言葉の救はれ・時代と文學

言葉は道具であるなら、もつとそれを使ひこなせるやうに、こちらを磨く必要がある。日常生活の言葉遣ひを吟味し、言葉に学ばう。

二つ目の消しゴムはいつ使ふのか。

2016年12月06日 21時50分42秒 | 日記

 試験監督の話の続き。

 相変はらず、机上には文房具が並ぶ。シャープペン4本、芯ケース1つ。消しゴム4個。あるクラスの生徒の机の上である。

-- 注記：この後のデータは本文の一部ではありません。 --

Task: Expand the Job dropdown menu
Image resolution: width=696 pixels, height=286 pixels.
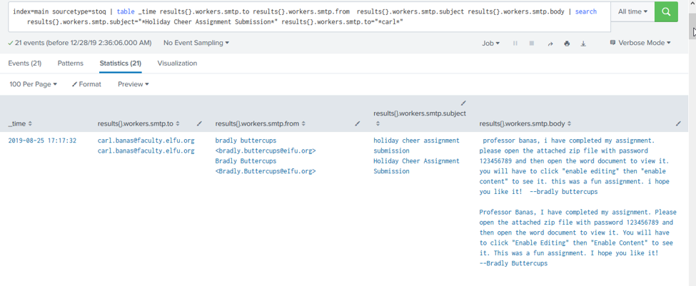Action: click(490, 44)
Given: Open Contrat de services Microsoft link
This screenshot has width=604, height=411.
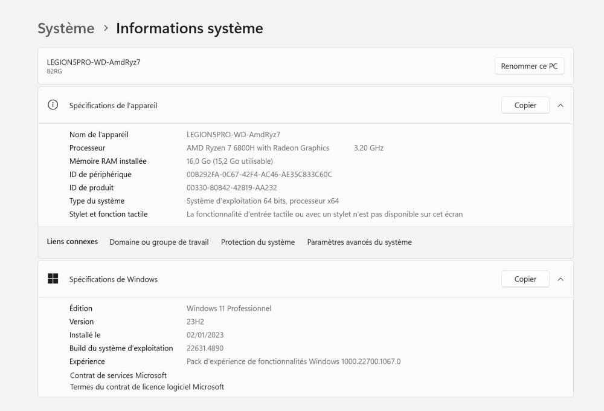Looking at the screenshot, I should point(118,375).
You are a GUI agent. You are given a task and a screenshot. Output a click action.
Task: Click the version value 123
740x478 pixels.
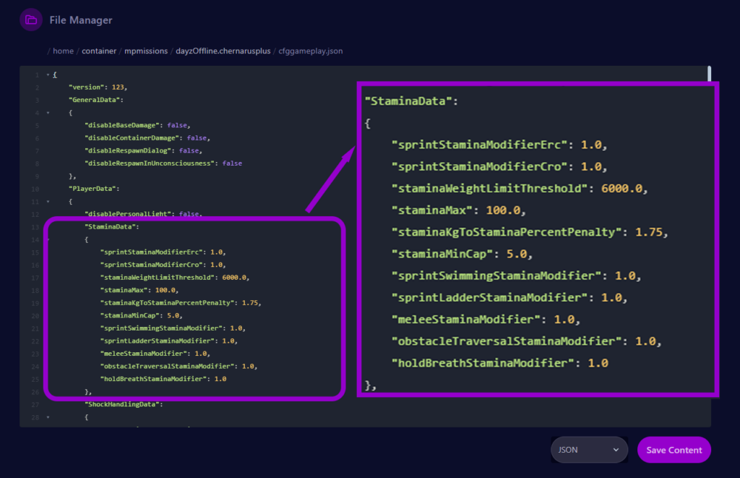click(119, 88)
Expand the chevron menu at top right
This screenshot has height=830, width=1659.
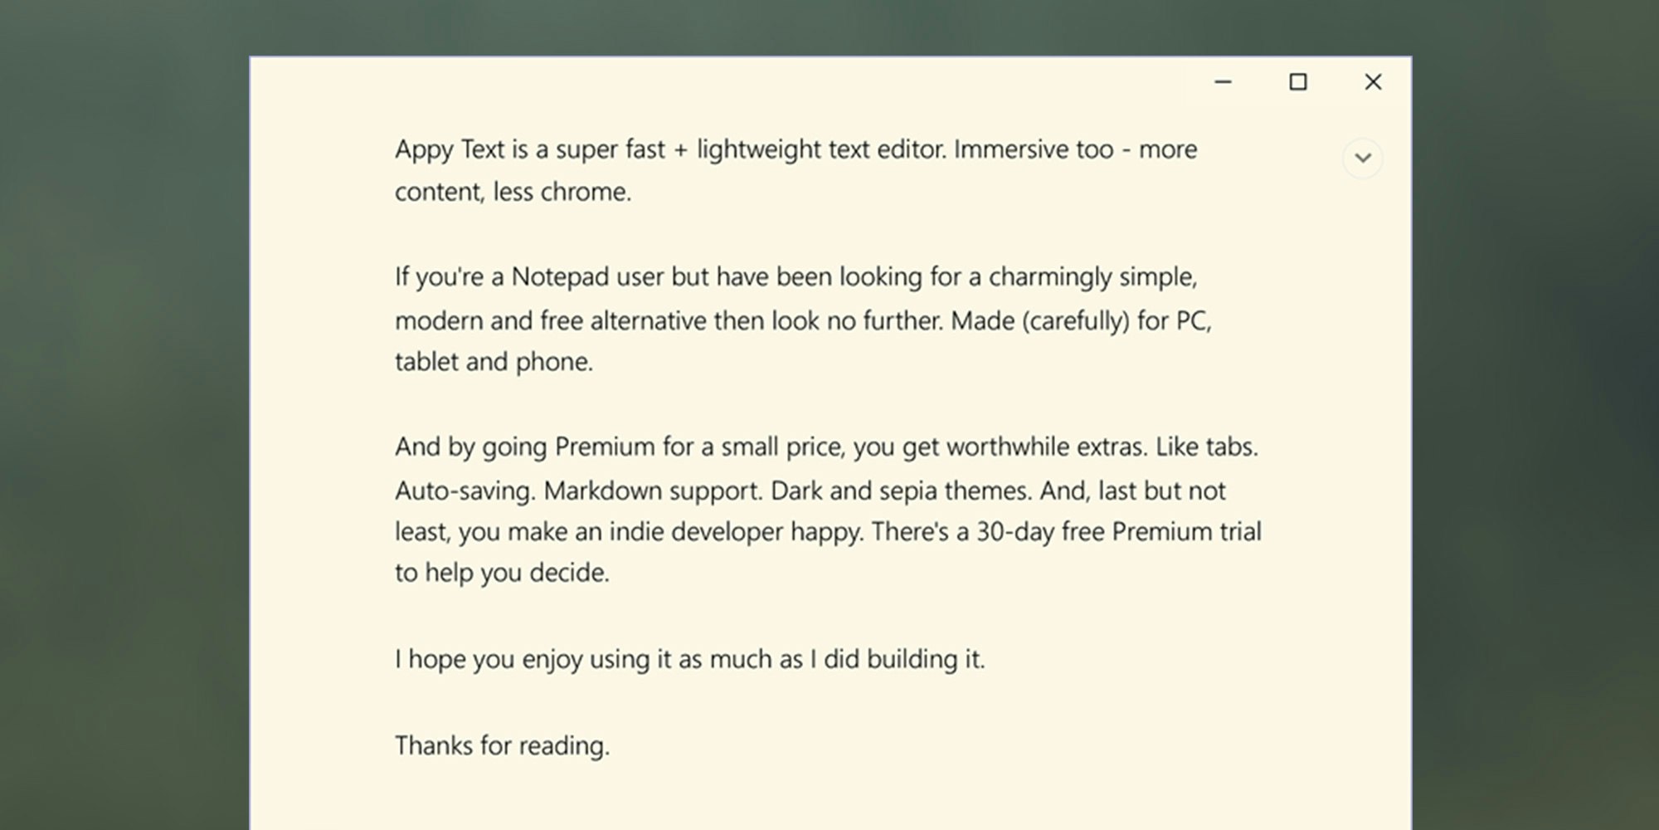[1362, 158]
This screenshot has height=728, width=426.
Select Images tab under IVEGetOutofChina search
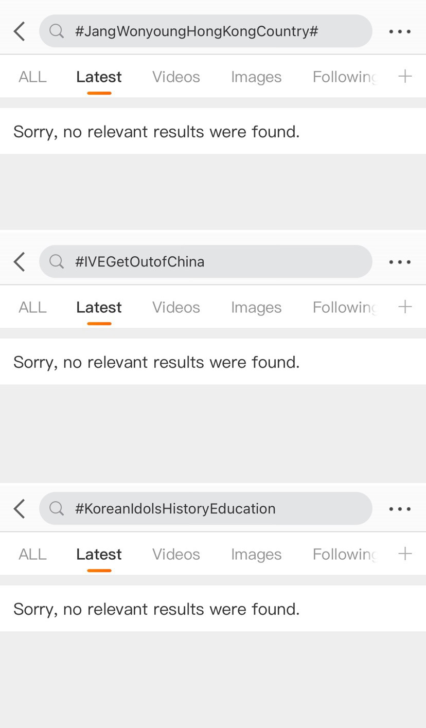[x=256, y=308]
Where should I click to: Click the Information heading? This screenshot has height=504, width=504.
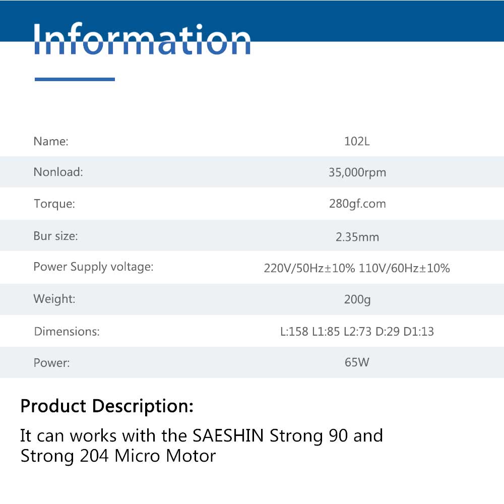(x=142, y=39)
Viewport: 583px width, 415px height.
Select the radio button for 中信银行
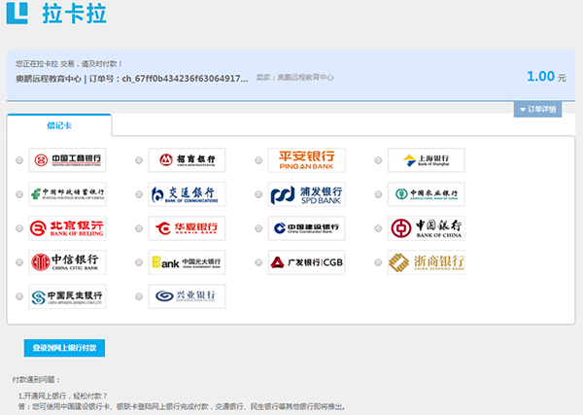point(19,263)
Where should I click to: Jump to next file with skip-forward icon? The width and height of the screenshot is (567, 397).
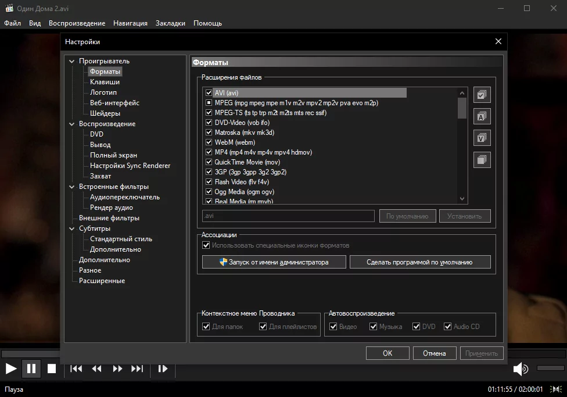[x=137, y=369]
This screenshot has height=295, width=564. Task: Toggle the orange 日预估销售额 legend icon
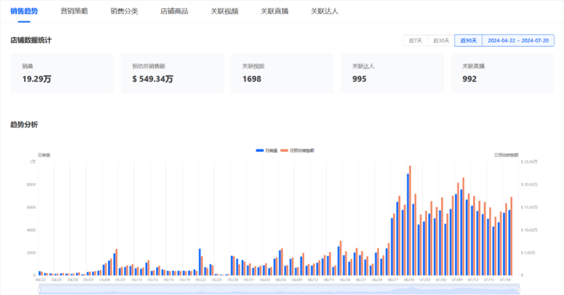click(285, 151)
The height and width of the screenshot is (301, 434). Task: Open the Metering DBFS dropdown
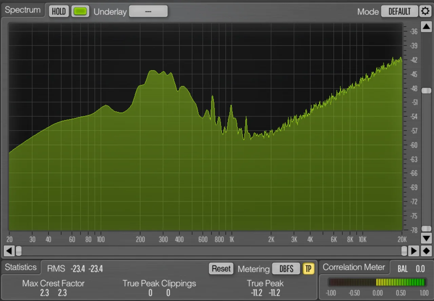(x=286, y=268)
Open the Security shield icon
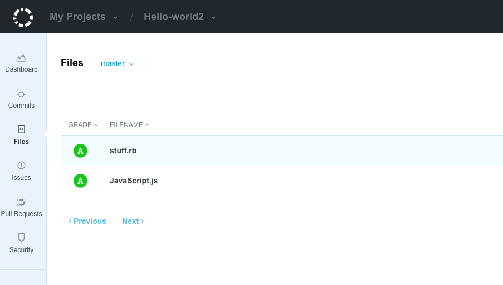 pyautogui.click(x=21, y=238)
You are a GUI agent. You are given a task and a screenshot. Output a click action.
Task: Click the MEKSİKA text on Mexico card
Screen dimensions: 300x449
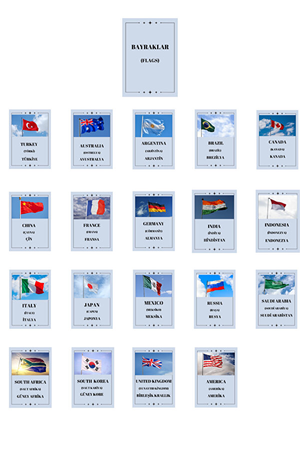[154, 316]
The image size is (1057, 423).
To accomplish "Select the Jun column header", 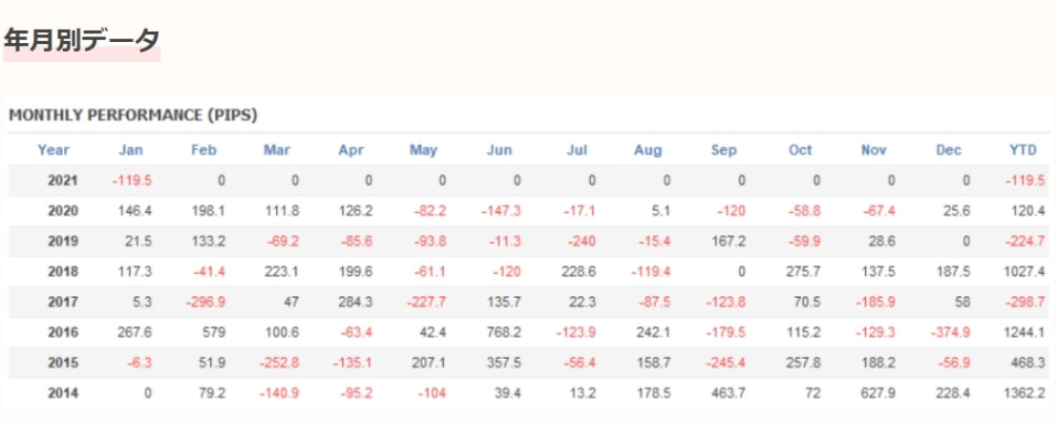I will [499, 150].
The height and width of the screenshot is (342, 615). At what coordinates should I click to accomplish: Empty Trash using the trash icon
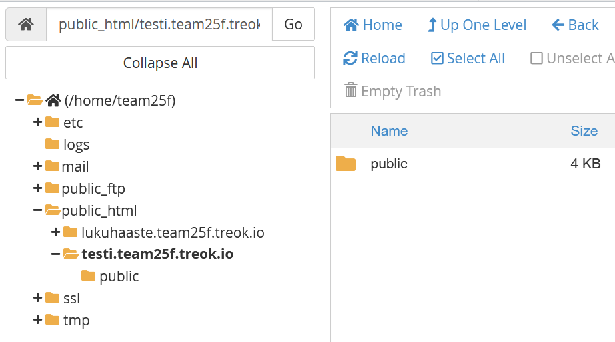tap(351, 91)
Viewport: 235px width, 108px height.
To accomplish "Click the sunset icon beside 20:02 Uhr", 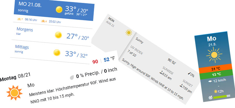I will [x=44, y=21].
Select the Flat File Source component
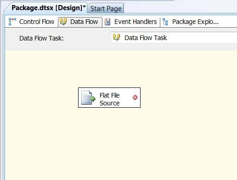The width and height of the screenshot is (237, 180). [x=109, y=98]
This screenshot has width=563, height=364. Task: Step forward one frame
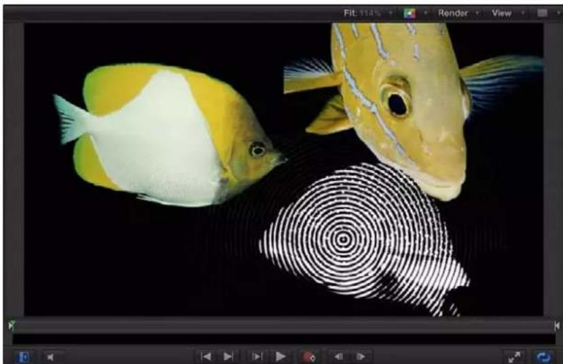(x=361, y=357)
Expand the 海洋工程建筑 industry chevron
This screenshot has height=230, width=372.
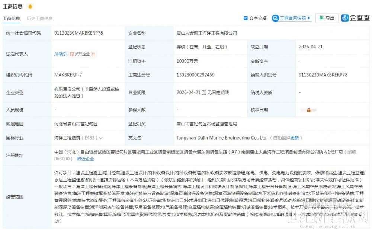coord(101,138)
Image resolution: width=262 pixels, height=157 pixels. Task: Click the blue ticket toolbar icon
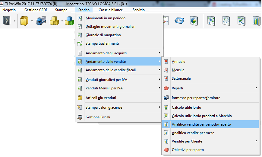point(180,21)

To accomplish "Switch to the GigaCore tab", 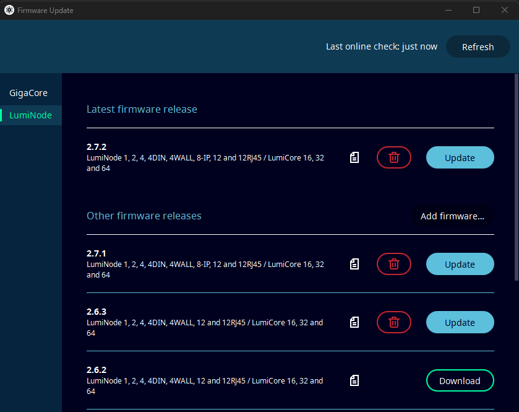I will (28, 93).
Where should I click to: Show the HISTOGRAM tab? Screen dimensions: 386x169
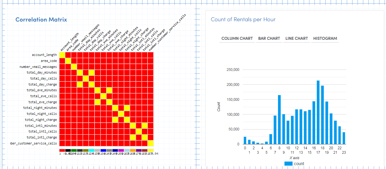point(325,39)
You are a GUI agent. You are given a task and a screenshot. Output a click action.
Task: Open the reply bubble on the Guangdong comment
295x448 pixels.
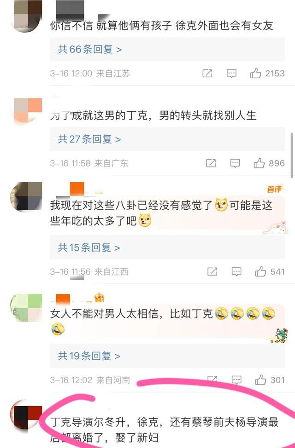[235, 163]
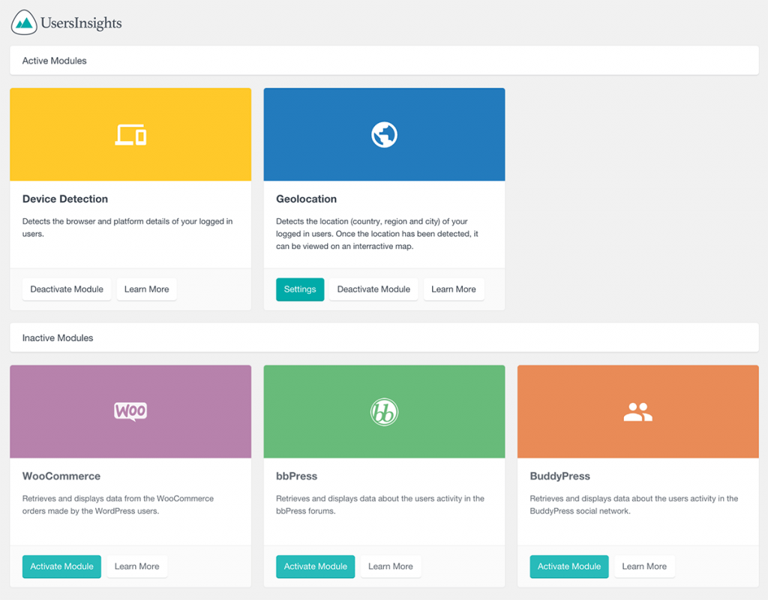768x600 pixels.
Task: Deactivate the Geolocation module
Action: click(373, 289)
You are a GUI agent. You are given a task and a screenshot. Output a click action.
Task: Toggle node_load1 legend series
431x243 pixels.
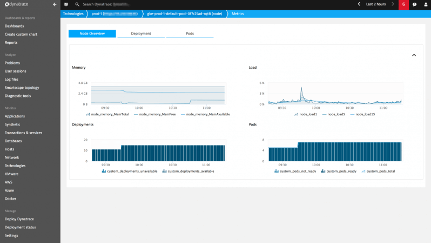click(x=306, y=114)
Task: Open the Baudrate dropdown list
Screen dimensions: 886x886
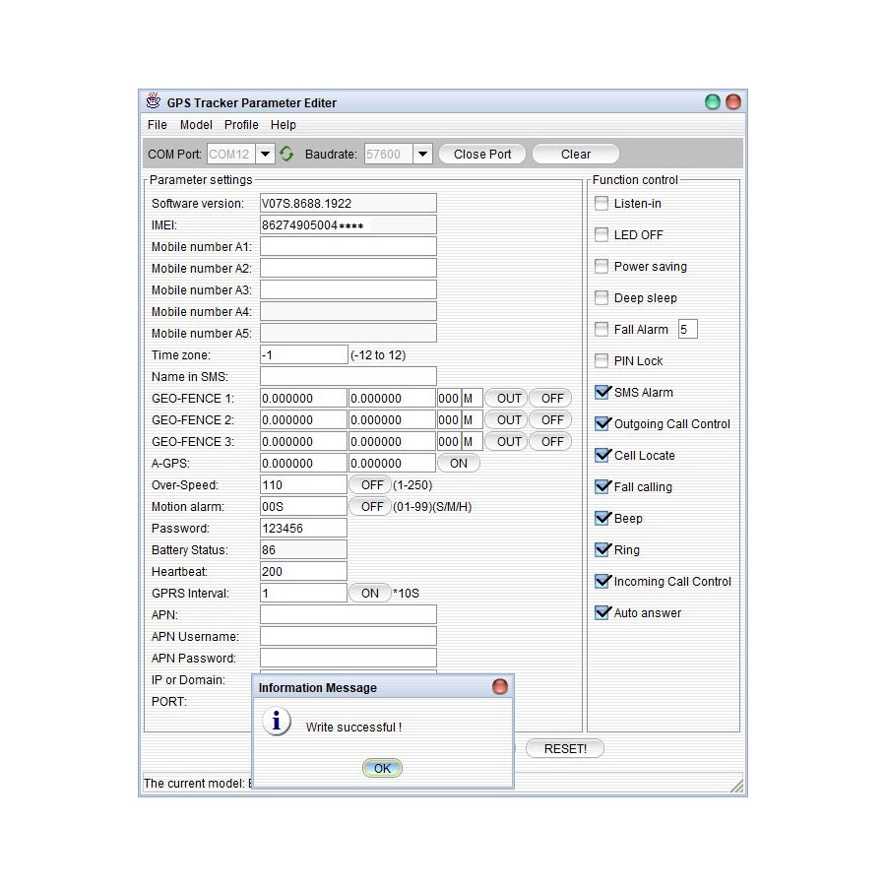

 今日は、さらに面白いことがあつた。消しゴムが床に落ちた。さつと手を挙げ、「消しゴムを落としました」と伝へてきた。つまり、拾つてくれといふ依頼である。しかし、机上にはもう一つ消しゴムがある。そこで、「目の前の消しゴムはいつ使ふのか」と訊いた。すると、不満げな表情でこちらを見つめた。私が見つめ返すと(イヤなおじさんですね)すごすごと机上の消しゴムを使ひ始めた。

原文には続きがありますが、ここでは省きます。